[Dataset entries]:
— Start —

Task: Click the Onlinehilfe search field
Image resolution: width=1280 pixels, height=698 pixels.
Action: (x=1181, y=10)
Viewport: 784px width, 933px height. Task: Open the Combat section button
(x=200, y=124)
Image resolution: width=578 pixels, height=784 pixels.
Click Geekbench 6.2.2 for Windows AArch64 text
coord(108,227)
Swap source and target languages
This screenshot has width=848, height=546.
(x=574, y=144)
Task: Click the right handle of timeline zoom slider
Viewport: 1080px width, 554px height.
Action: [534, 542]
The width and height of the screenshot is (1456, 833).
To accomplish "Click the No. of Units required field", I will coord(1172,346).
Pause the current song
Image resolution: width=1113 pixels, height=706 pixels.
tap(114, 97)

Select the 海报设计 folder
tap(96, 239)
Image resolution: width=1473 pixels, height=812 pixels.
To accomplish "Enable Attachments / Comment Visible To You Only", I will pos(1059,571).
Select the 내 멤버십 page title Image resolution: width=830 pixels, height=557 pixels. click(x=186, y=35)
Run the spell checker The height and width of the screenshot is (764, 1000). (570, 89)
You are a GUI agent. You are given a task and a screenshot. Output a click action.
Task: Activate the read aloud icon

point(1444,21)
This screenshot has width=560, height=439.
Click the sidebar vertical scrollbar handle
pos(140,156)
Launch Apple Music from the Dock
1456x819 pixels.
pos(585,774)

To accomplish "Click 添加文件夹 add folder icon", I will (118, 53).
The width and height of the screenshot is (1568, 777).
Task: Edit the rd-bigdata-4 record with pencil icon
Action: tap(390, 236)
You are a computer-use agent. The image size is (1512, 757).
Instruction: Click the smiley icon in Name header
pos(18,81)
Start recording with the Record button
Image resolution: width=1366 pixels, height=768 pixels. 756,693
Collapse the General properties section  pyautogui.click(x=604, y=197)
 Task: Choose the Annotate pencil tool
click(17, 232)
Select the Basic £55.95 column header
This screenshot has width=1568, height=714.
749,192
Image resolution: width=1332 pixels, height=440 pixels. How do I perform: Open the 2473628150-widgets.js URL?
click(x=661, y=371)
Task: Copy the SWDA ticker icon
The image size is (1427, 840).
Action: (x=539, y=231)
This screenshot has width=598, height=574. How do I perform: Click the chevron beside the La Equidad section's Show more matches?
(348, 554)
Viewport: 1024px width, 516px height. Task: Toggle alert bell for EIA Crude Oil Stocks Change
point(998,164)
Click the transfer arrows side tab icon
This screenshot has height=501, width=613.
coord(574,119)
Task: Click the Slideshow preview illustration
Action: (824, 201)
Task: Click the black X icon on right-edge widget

— End —

[Aim of the task]: Reproduce the listing lines verbatim, between the lines holding "You are a computer-use" and "click(x=661, y=371)", inclusive.

[Result of the task]:
You are a computer-use agent. The image size is (1512, 757).
Instruction: Click the smiley icon in Name header
pos(18,81)
Start recording with the Record button
Image resolution: width=1366 pixels, height=768 pixels. 756,693
Collapse the General properties section  pyautogui.click(x=604, y=197)
 Task: Choose the Annotate pencil tool
click(17, 232)
Select the Basic £55.95 column header
This screenshot has width=1568, height=714.
749,192
Image resolution: width=1332 pixels, height=440 pixels. How do I perform: Open the 2473628150-widgets.js URL?
click(x=661, y=371)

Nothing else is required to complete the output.